Por Redação

Foto: Reprodução / Redes Sociais
O Tribunal de Justiça do Rio de Janeiro (TJ-RJ) aceitou, na quinta-feira (5), a denúncia do Ministério Público do Rio de Janeiro (MP-RJ) e decretou a prisão preventiva da turista argentina Agostina Páez, de 29 anos. Ela é acusada de proferir ofensas racistas contra quatro funcionários de um bar em Ipanema, na zona sul do Rio, em 14 de janeiro.
Por determinação judicial, a turista está impedida de deixar o Brasil, teve o passaporte apreendido e está usando tornozeleira eletrônica. A denúncia do MP-RJ havia sido oferecida ao Poder Judiciário na segunda-feira (2/2).
De acordo com a ação penal, o caso ocorreu quando Agostina Páez, acompanhada de duas amigas, discordou do valor da conta em um bar na Rua Vinícius de Moraes. A denúncia relata que ela chamou um funcionário do estabelecimento de “negro”, de forma ofensiva, com o propósito de discriminá-lo e inferiorizá-lo em razão de sua raça e cor.

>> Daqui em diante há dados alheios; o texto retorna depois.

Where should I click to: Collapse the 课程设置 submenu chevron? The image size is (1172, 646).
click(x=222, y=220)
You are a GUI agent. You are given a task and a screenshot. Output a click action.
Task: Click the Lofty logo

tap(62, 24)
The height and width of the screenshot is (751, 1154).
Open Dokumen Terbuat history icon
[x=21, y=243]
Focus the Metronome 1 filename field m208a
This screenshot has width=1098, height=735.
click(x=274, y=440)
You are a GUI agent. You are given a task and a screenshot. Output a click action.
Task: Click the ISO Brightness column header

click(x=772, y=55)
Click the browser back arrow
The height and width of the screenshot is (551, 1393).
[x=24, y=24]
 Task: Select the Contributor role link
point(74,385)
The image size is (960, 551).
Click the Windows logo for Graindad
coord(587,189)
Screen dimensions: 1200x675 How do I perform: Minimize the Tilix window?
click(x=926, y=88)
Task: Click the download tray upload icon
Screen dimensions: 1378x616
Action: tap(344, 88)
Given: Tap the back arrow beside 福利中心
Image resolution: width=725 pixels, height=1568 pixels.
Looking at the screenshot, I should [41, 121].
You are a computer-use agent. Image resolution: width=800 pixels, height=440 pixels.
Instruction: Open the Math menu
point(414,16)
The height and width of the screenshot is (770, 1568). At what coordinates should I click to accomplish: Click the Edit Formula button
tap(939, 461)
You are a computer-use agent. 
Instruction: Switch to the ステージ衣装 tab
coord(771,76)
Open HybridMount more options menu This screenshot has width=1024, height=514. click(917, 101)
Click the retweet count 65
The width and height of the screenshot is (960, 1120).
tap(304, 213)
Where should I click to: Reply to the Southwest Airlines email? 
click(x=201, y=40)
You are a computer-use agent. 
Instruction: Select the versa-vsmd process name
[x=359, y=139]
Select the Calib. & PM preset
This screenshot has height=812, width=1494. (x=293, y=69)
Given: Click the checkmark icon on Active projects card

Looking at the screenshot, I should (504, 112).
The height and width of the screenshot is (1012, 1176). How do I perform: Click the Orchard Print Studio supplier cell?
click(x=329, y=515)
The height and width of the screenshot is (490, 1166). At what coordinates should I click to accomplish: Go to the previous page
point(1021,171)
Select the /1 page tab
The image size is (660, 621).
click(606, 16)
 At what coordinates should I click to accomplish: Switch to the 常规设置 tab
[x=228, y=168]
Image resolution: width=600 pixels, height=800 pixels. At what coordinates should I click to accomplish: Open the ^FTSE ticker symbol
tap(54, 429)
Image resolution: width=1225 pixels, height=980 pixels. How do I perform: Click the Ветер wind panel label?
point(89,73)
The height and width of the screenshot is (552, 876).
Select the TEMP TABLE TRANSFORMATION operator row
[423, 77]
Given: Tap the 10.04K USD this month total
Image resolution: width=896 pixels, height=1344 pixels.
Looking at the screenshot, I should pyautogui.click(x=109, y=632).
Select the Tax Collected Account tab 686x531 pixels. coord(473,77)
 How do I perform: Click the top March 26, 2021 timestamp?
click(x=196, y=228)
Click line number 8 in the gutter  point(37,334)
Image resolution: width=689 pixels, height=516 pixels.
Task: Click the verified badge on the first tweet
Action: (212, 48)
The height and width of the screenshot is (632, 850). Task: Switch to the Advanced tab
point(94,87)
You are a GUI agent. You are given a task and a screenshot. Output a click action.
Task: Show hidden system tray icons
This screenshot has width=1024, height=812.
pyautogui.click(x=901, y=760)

Mesmo após ser advertida pela vítima de que a conduta configurava crime no Brasil, a acusada dirigiu-se à caixa do bar e a chamou de “mono” (“macaco”, em espanhol), além de fazer gestos simulando o animal.
Segundo o Metrópoles, o MP-RJ afirma que, após sair do bar, Agostina Páez voltou a praticar novas ofensas racistas. Na calçada em frente ao estabelecimento, teria proferido outras expressões, emitido ruídos e feito novamente gestos imitando macaco contra três funcionários.
O Ministério Público rejeitou a versão apresentada pela defesa da argentina, de que os gestos teriam sido “meras brincadeiras dirigidas às amigas”. Em nota, o órgão ressaltou que a alegação foi descartada “especialmente diante do fato de que uma das turistas tentou impedir Agostina de continuar com as ofensas, o que evidencia a consciência da acompanhante quanto à reprovabilidade da conduta”.
A decisão judicial foi proferida com base nas imagens do episódio, que circularam nas redes sociais e onde a turista aparece fazendo os gestos e sendo repreendida pelas amigas.